> **Task instructions**
Check each line of the data for "agent", then give the number of lines that have it, without any other words.

> **Exercise data**
● ● ● ● ●
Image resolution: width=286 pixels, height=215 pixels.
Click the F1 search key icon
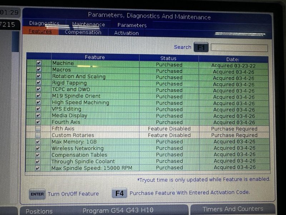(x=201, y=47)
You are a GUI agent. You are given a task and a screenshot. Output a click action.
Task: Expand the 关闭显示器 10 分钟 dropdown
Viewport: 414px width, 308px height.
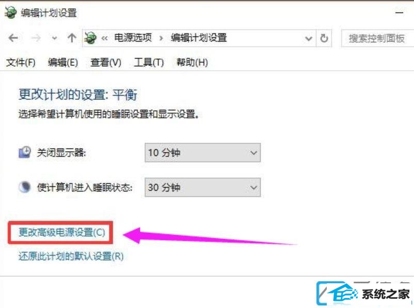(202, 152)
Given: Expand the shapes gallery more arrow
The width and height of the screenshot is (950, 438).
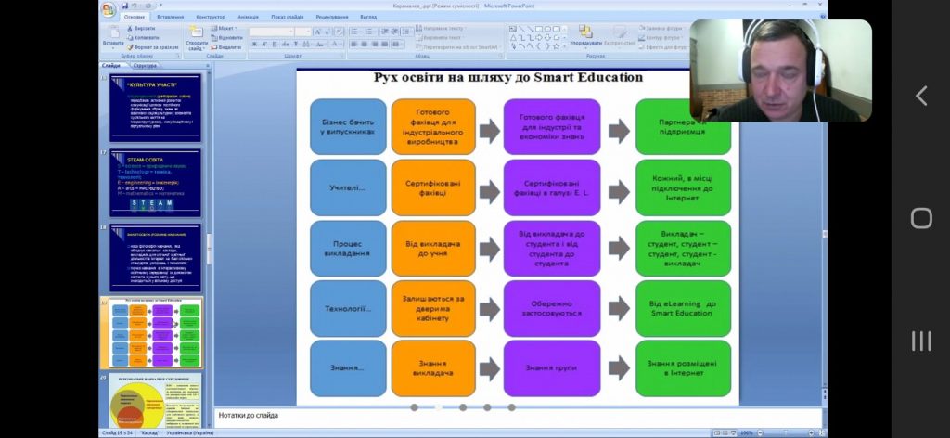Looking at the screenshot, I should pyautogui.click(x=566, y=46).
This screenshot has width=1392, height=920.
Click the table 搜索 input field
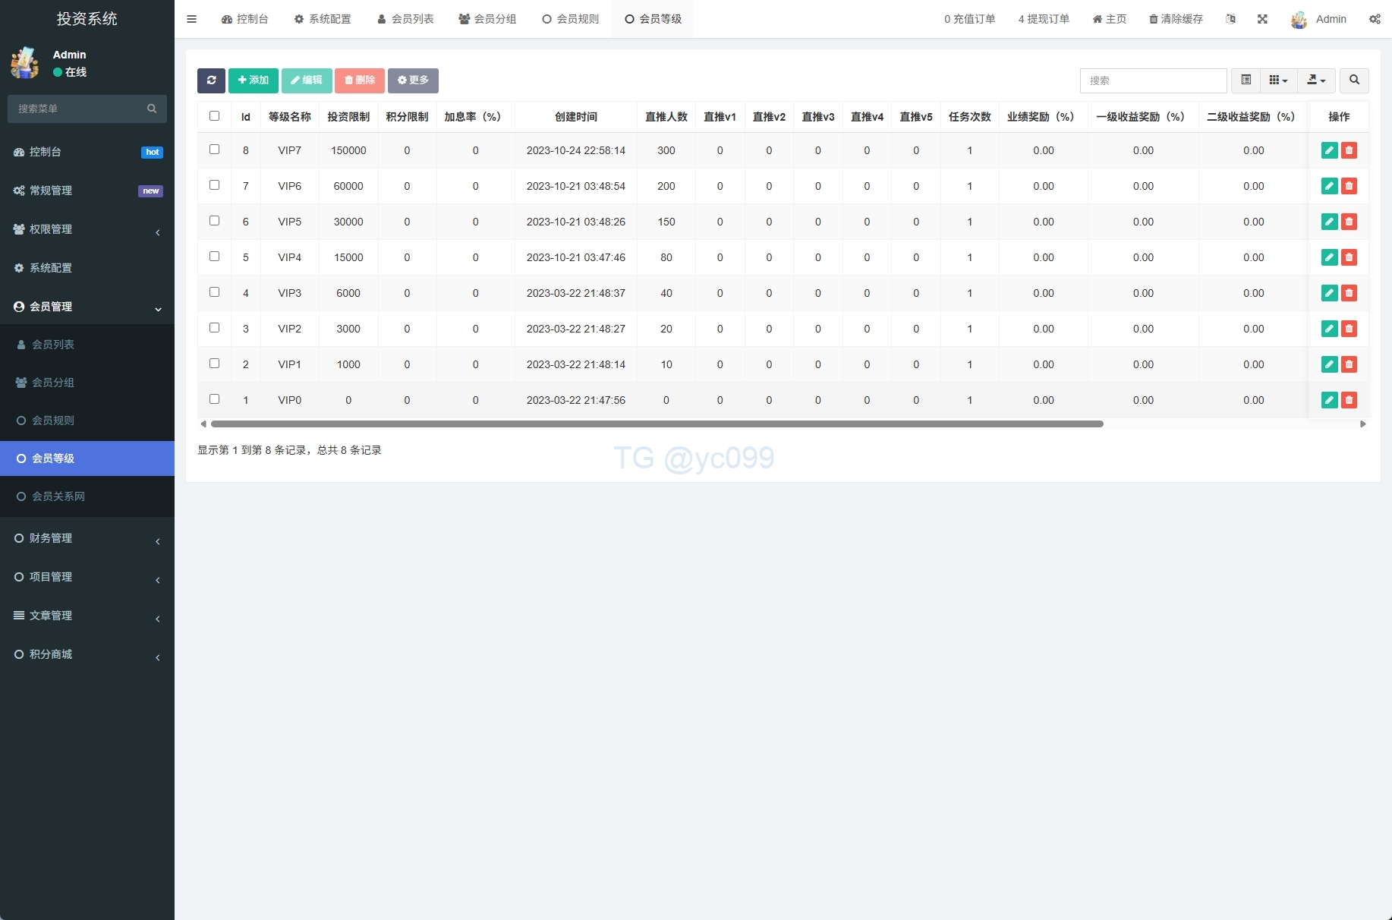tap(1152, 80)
● ● ● ● ●
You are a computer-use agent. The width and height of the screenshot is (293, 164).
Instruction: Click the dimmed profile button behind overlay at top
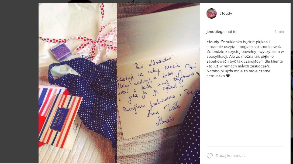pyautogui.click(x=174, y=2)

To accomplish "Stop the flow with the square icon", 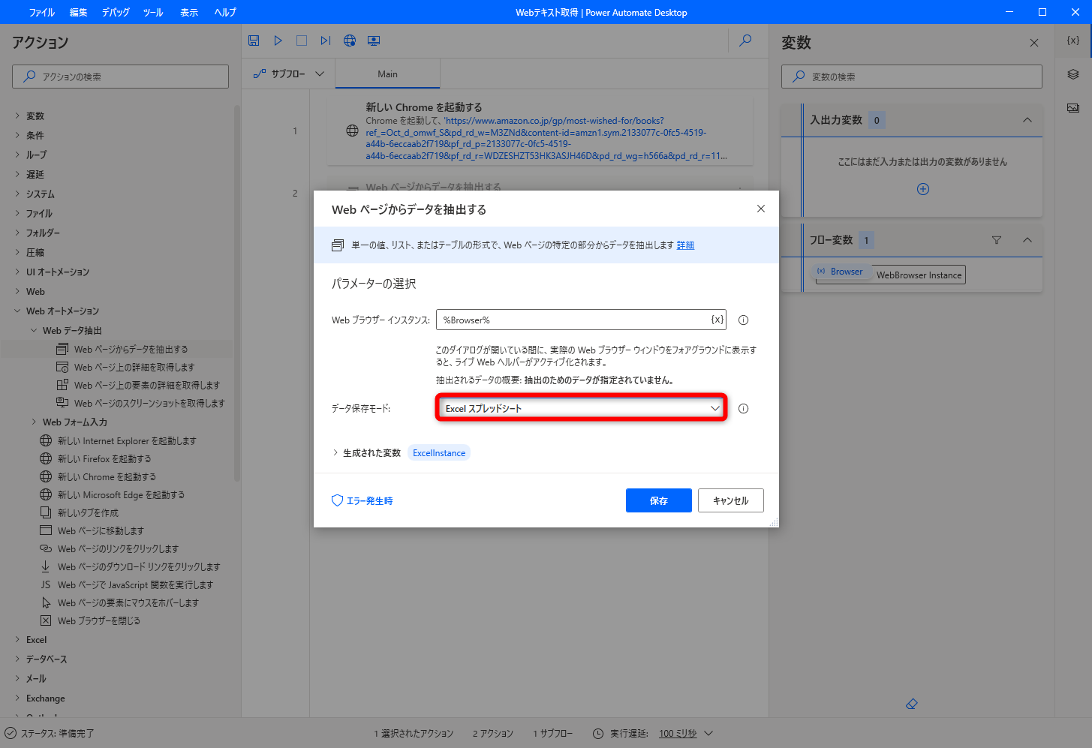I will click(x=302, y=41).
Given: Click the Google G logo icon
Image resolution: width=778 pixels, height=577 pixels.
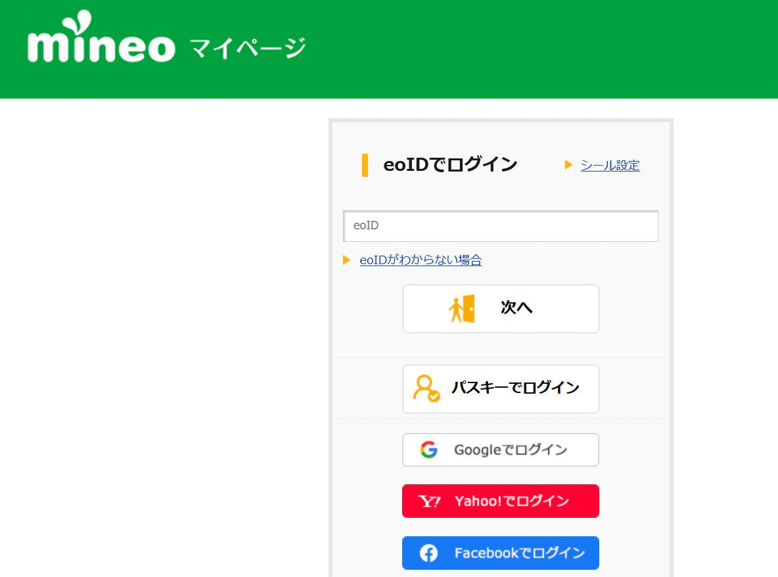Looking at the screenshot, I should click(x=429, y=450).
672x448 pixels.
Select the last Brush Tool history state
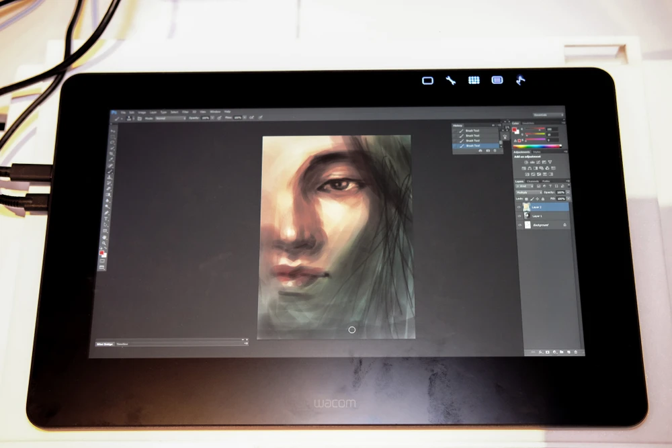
● ● ● ● ●
> **Response for this exercise**
2